In the beginning, Kalin brought water from his flat to water his vegetables, carrying two containers in each hand. But this proved to be really laborious, so when he found an old pump by a nearby church, he took water from there.
However, this was not any old pump. It was one of the Landesbrunnen - part of West Berlin's emergency drinking water reserves. It is illegal to take water from them and Kalin eventually got caught. The fine was 600 euros (£530).

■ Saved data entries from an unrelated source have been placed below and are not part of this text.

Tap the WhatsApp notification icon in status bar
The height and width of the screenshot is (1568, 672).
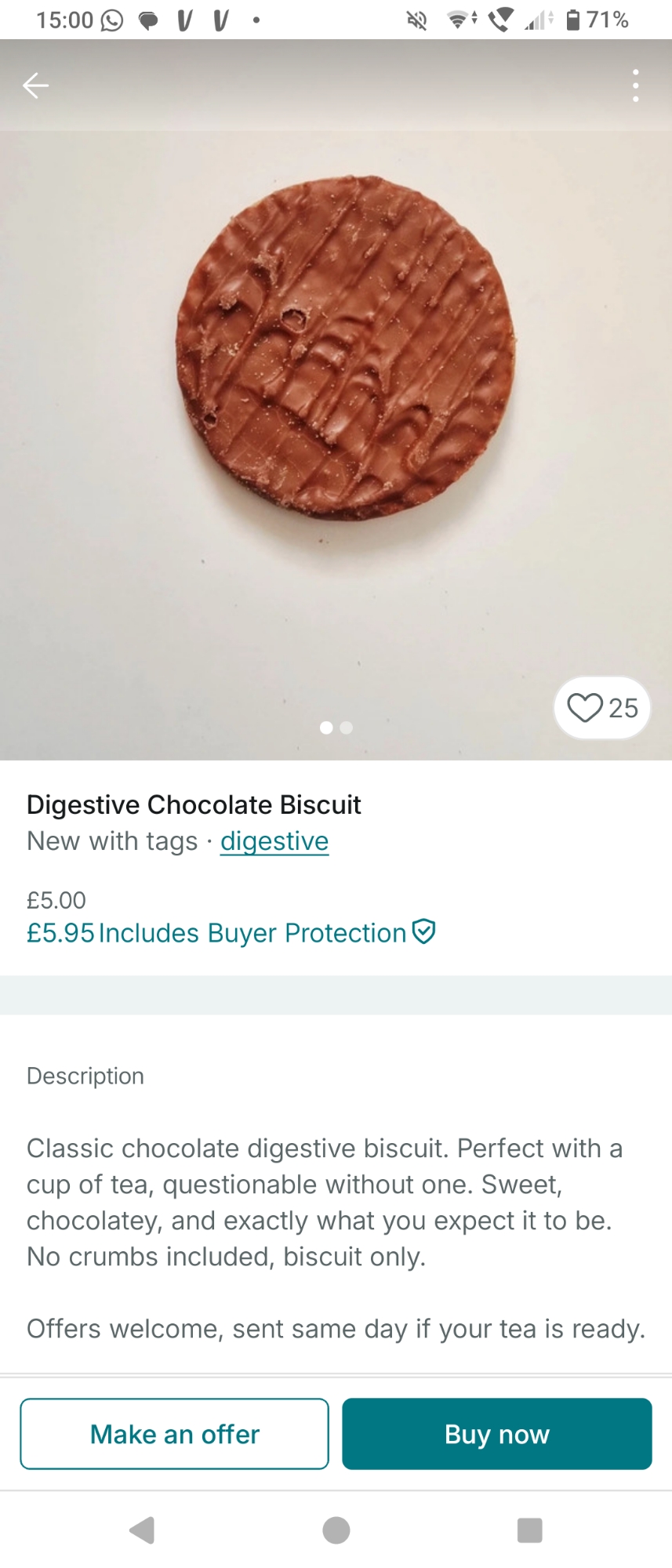click(x=113, y=20)
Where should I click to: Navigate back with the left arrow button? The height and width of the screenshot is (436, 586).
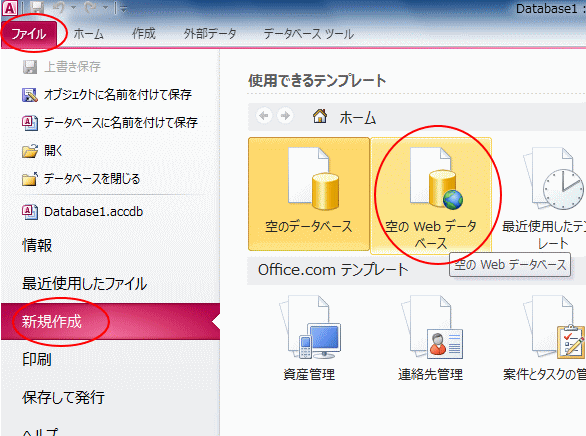[x=264, y=116]
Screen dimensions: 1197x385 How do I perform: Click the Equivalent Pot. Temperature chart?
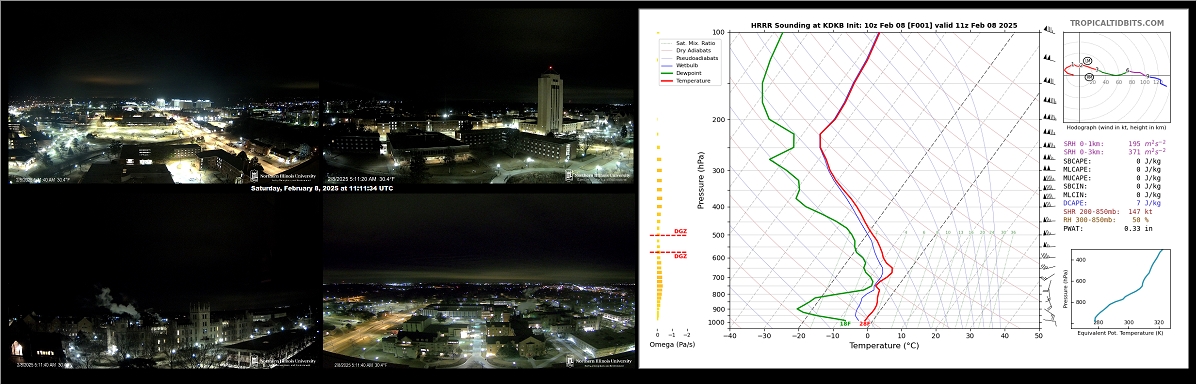(x=1119, y=286)
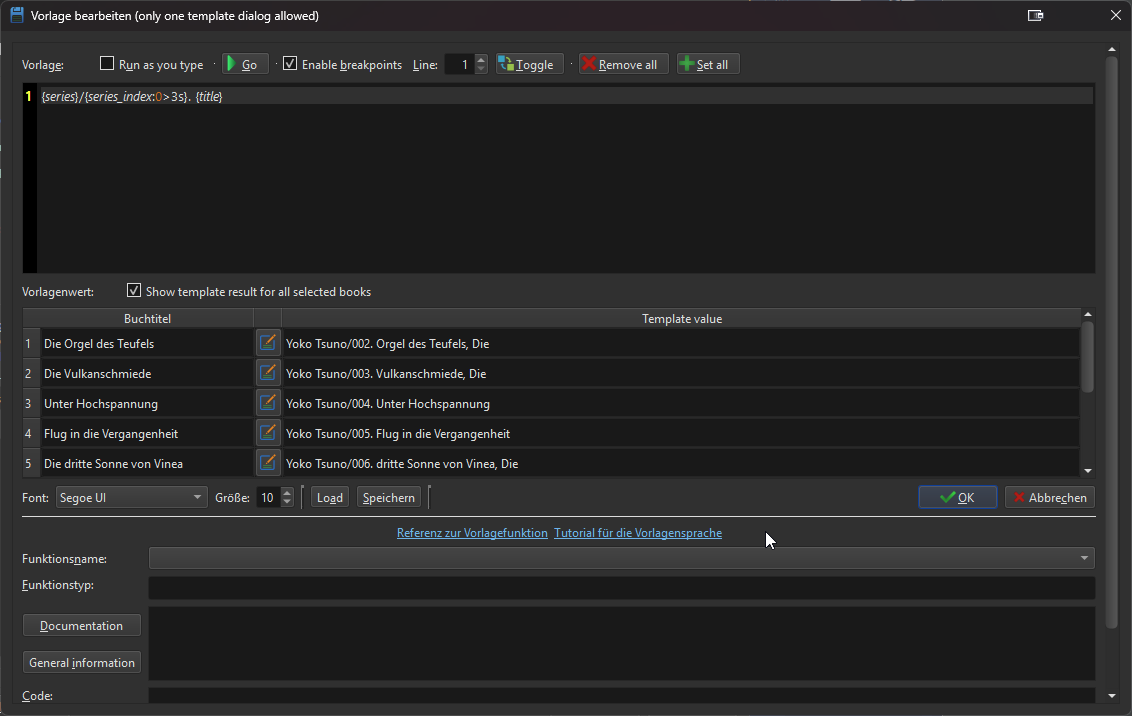Click the Speichern button
This screenshot has width=1132, height=716.
[388, 497]
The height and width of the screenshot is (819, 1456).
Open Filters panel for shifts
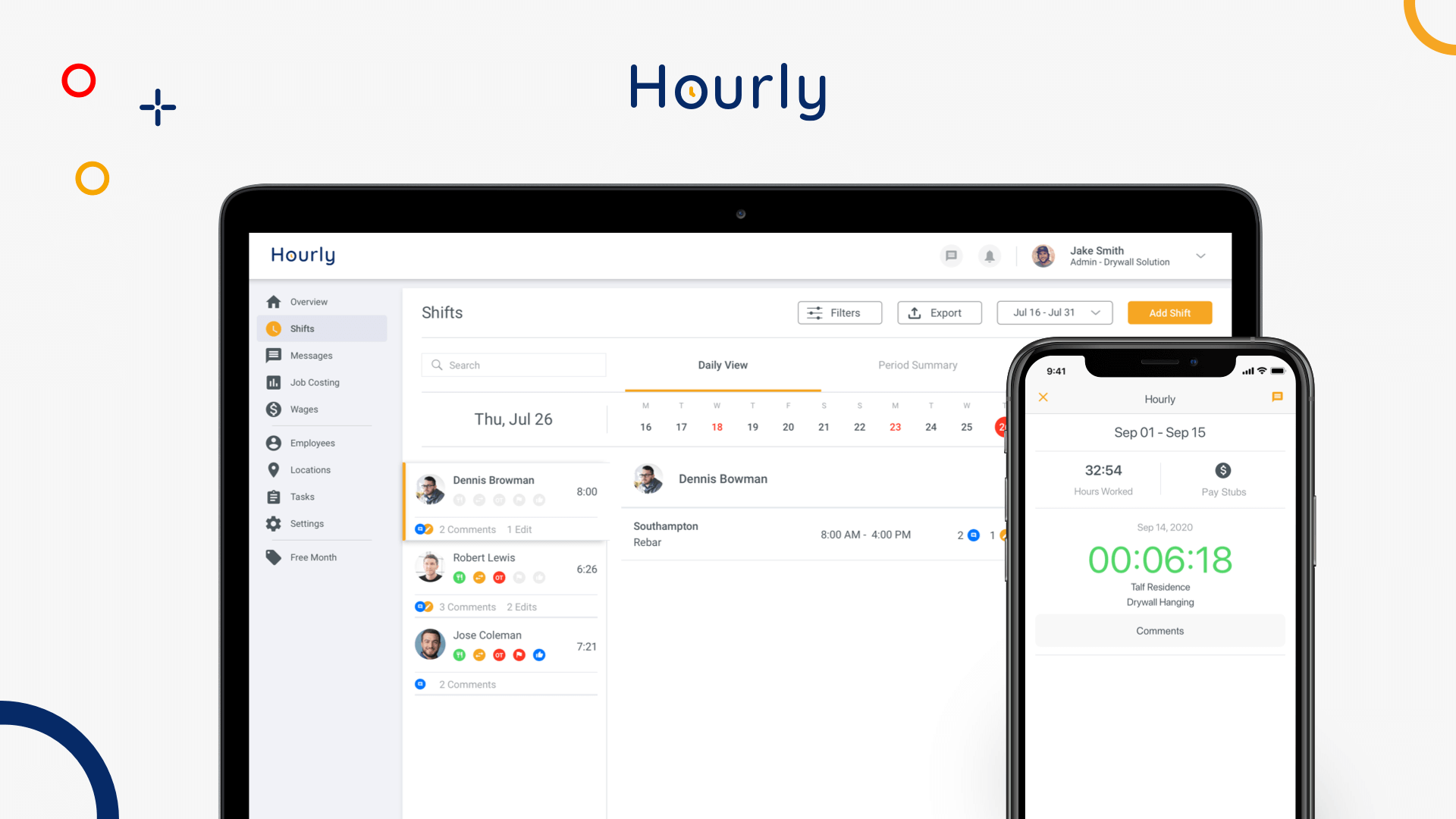tap(838, 312)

As Kalin's German wasn't good enough to appeal against the fine, his son, Mehmet, took it upon himself, as Funda discovered later when she came across a handwritten letter from her father to the officials. It said:
"Hallo, I am very sad because you say to my father, he is a thief. I'm very angry and sad you say to my father, not stole something in his life. He thought he was OK to take some water, for his vegetables, no money to pay you, thank you so much. Mehmet Kalin."
Amazingly, it worked.
"I couldn't believe that the German authorities saw this letter and they just waived the fine! I could have helped my father write a letter in perfect formal German, typed up, and they probably would have pressed the fine anyway, but here they just let him off."

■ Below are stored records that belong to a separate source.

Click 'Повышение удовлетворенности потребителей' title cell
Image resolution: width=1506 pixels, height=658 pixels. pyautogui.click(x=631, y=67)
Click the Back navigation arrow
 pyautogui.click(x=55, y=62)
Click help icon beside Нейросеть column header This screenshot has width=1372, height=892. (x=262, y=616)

In 1989 the Berlin Wall came down. Berlin was one city, Germany one country again. Kalin's garden was now suddenly back in Mitte, rather than Kreuzberg.

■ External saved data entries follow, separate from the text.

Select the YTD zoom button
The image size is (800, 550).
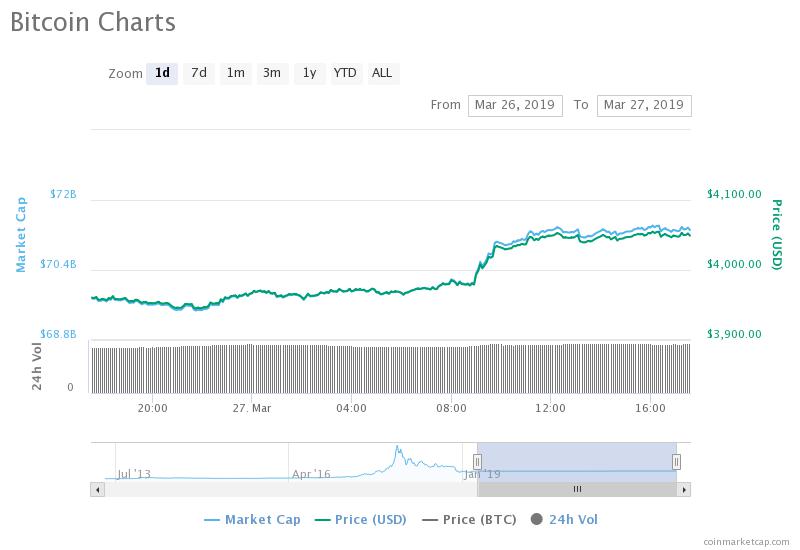pos(345,73)
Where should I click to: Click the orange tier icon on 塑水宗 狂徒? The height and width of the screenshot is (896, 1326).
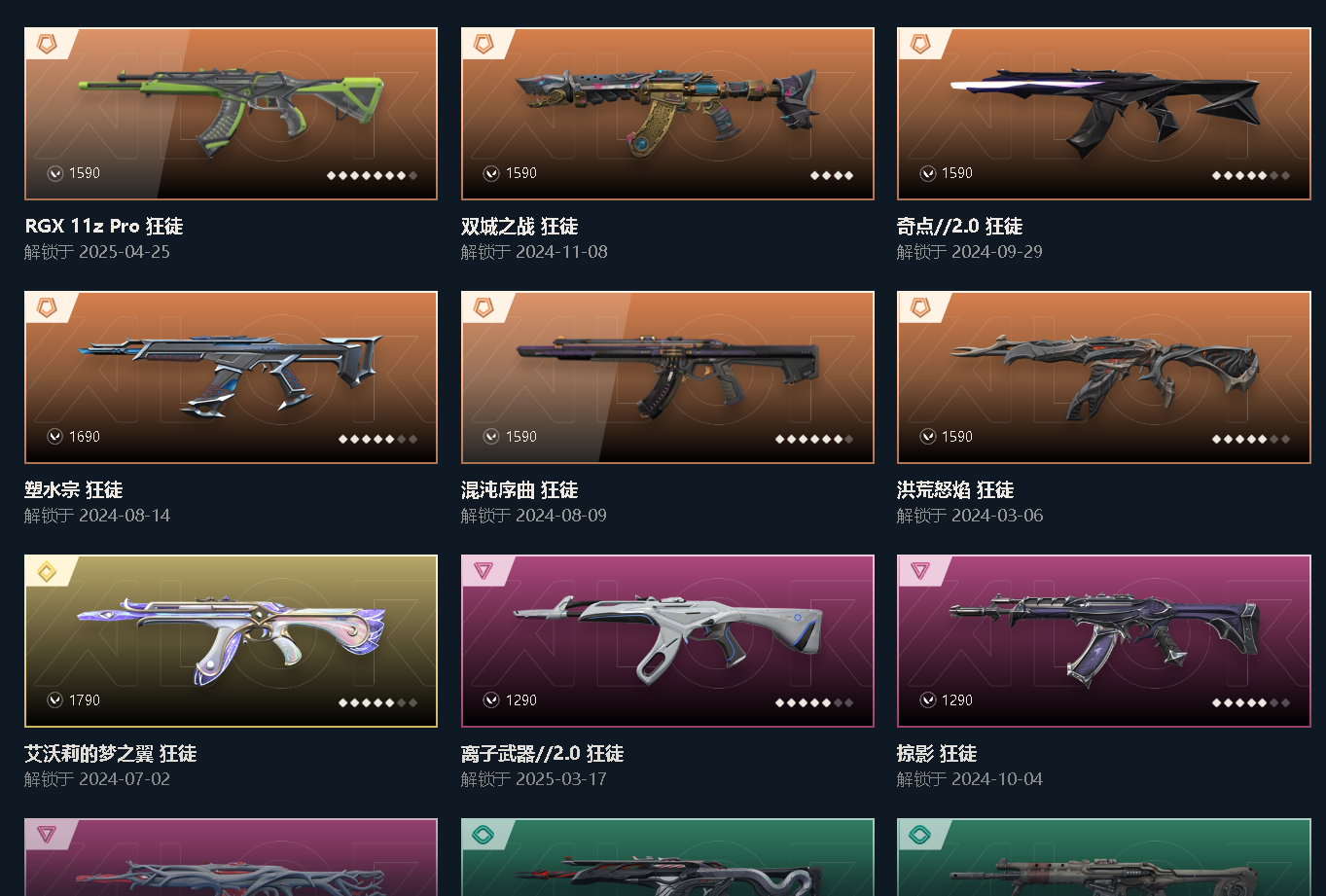(x=47, y=307)
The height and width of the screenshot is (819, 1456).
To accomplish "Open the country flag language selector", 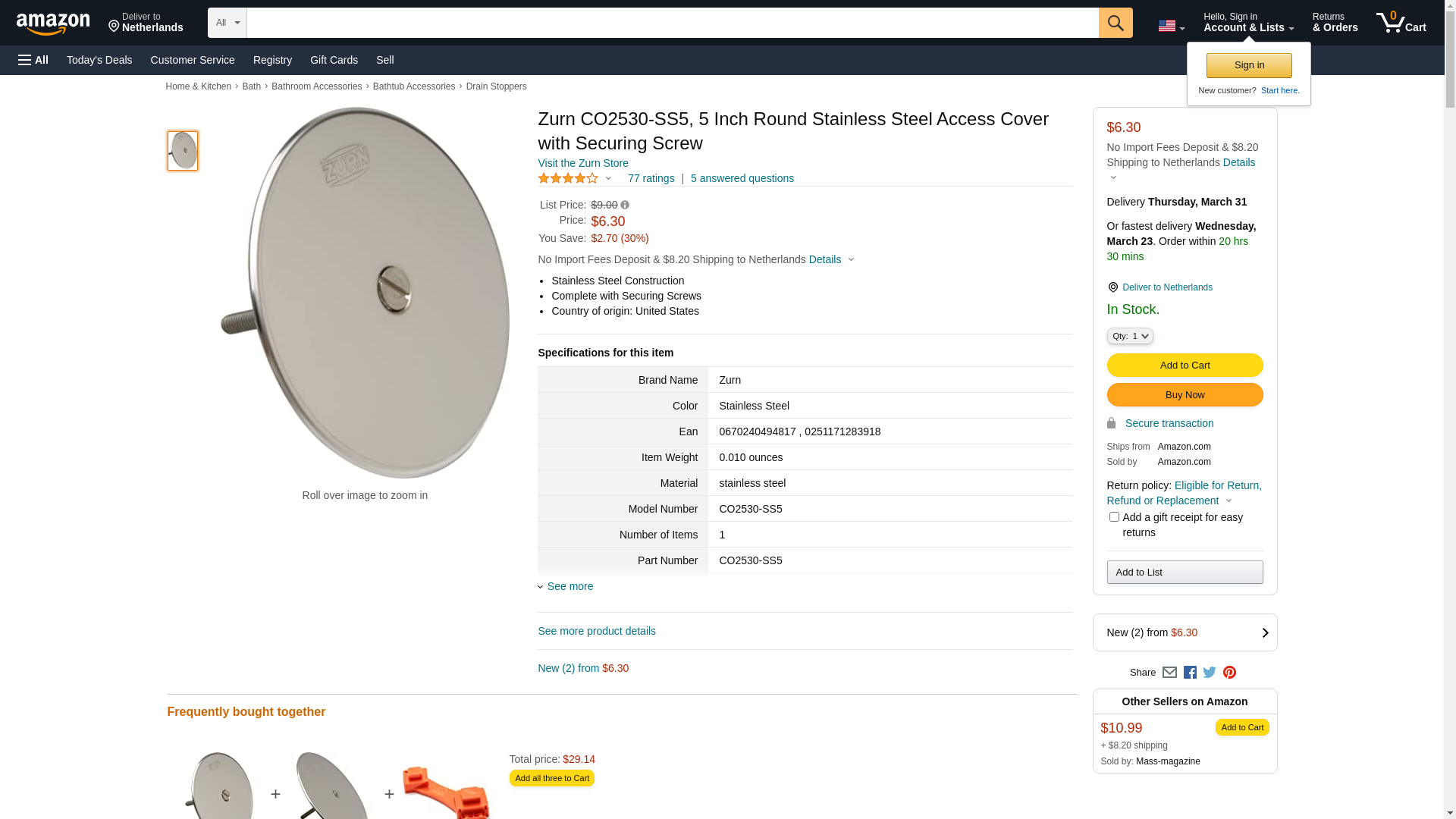I will pos(1171,26).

By then, Kalin was a local hero, an old man known for going against governments, doing what he wanted and getting away with it. People felt that he embodied Kreuzberg's spirit. But in Mitte nobody knew who he was, they saw him merely as a squatter using public space.
The Mitte council decided to evict Kalin, but when the people of Kreuzberg discovered this, they rallied in support, with crucial help from the church of St Thomas next door.
"The priests helped us write letters to the council," Funda explains. "The church provided a document from the 1780s: an old map to show that the garden was on church land, which gave them the right to say that Kalin was allowed to use their land."
The document was more than a century old, and probably would not have held up in court, but the fact that the community protested made the council pay attention.
In the end, the council officially re-drew the border along where the Berlin wall used to run, moving the garden from the district of Mitte into the district of Kreuzberg - its spiritual and (now forever) geographical home.
Kalin died in April, aged 96. As his memory failed in the last 10 years of his life he became more and more irascible, but on good days Kalin relaxed in his garden.
His son, Mehmet, now tends to it and Funda uses the fresh onions and garlic as ingredients for her contemporary Turkish food business. Over the years the Kalins have rejected many offers to buy the land - not that it is theirs to sell. But as its value increases, developers may be harder to stave off.
Kalin's fighting spirit appears to have secured a little corner of history but there was one battle he could not win - with nature itself.
"You can see this tree that grows out the front?" says Funda.
The tree in question is a Gӧtterbaum, or God's tree, an imported species that is fast-growing and invasive - qualities that have also earned it the nickname the "tree of hell".
"My grandfather said, 'I don't need this tree, it takes up so much space.' It's really big and the roots grow through everything. He tried to cut out the roots, fighting for years with this tree.
"The tree is like him, stubborn. He reluctantly accepted it in the end - he decided, 'OK, it has to be here.' It came through the house, broke the walls and now is part of the tree house - just like my grandfather."